Geschrieben am: 26 Juni, 2012, 9:22
Die Europäische Kommission gewährt Deutschland eine Frist von zwei Monaten, um den Rechtsvorschriften der Europäischen Union zum Schutz der Verbraucher bei Haustürgeschäften nachzukommen. Die Aufforderung der Kommission ergeht in Form einer „mit Gründen versehenen Stellungnahme“, dem zweiten von drei Schritten eines EU-Vertragsverletzungsverfahrens. Die Haustürgeschäfte-Richtlinie (Richtlinie 85/577/EWG) zielt auf den Schutz von Verbrauchern ab, die in ihrer Privatwohnung oder während eines von einem Gewerbetreibenden für Verbraucher organisierten Ausflugs in einer Haustürsituation Verträge über den Erwerb von Waren oder die Erbringung von Dienstleistungen schließen.
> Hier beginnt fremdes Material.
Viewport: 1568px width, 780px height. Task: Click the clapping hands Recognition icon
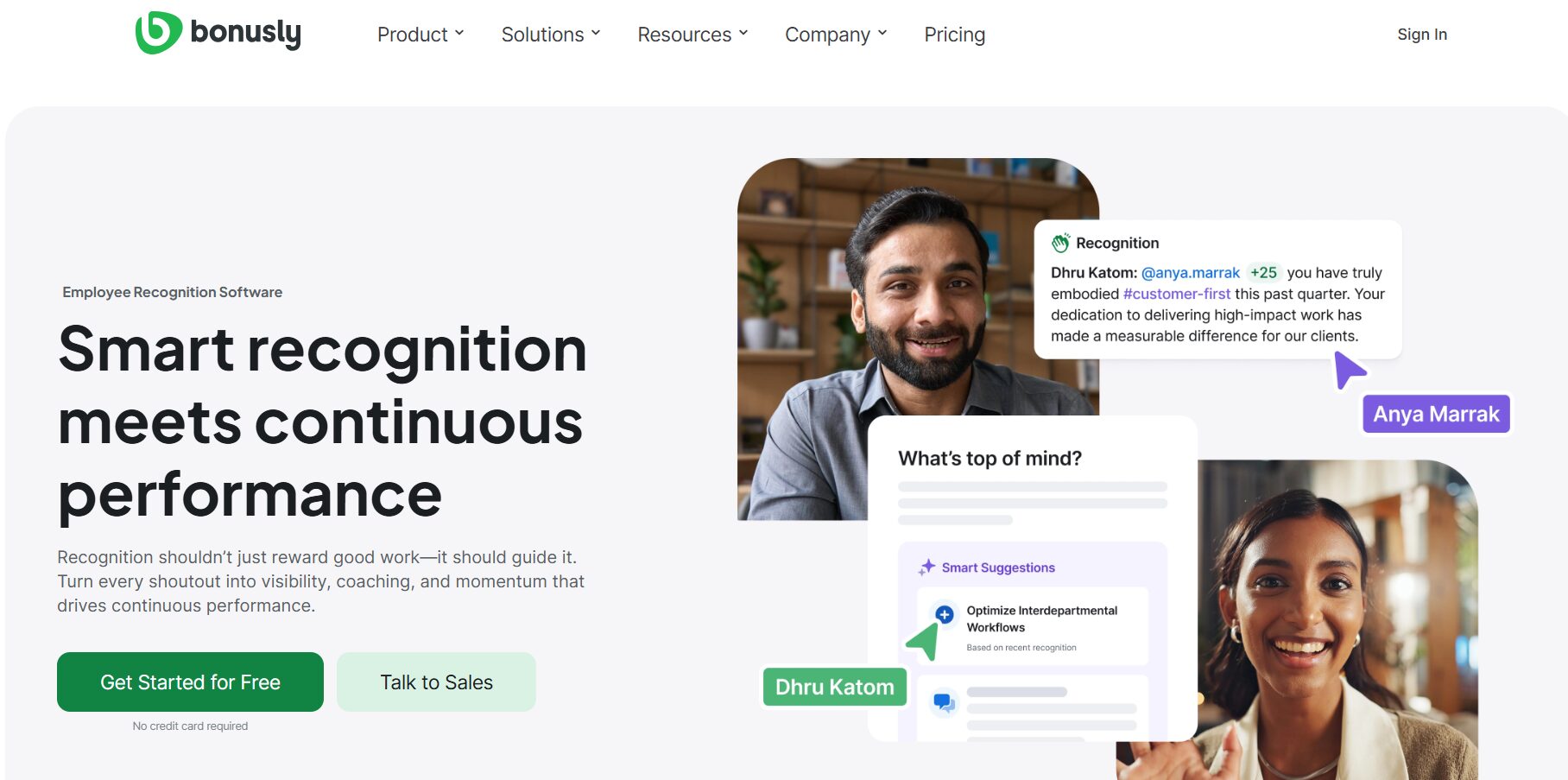click(1060, 243)
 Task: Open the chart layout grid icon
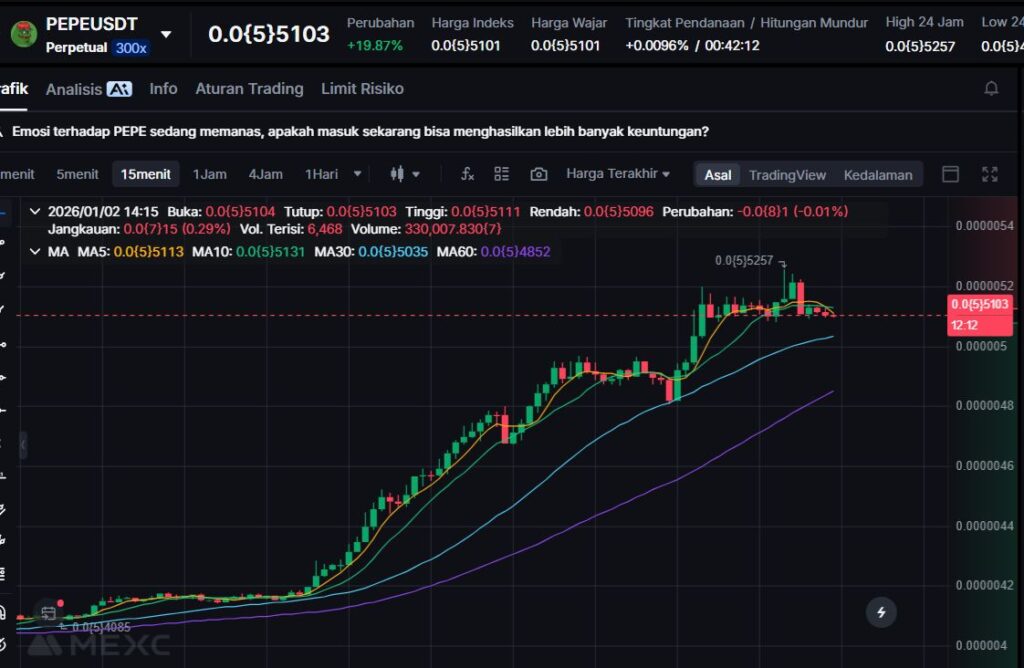pos(502,174)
In den EU-Vorschriften ist eine Widerrufsfrist von mindestens sieben Tagen festgelegt; binnen dieser Frist kann der Verbraucher vom Vertrag zurücktreten. Die deutschen Rechtsvorschriften enthalten jedoch zusätzlich die Anforderung, dass der Verbraucher zum Vertragsschluss „bestimmt worden“ sein muss. Dieses Zusatzkriterium, das nicht in der Richtlinie enthalten ist, beschränkt das in der Richtlinie verbriefte Rücktrittsrecht. Die Kommission fordert daher Deutschland auf, seine Rechtsvorschriften zu ändern.
Kommt Deutschland dieser Aufforderung nicht innerhalb von zwei Monaten nach, kann die Kommission den Gerichtshof der Europäischen Union mit diesem Fall befassen.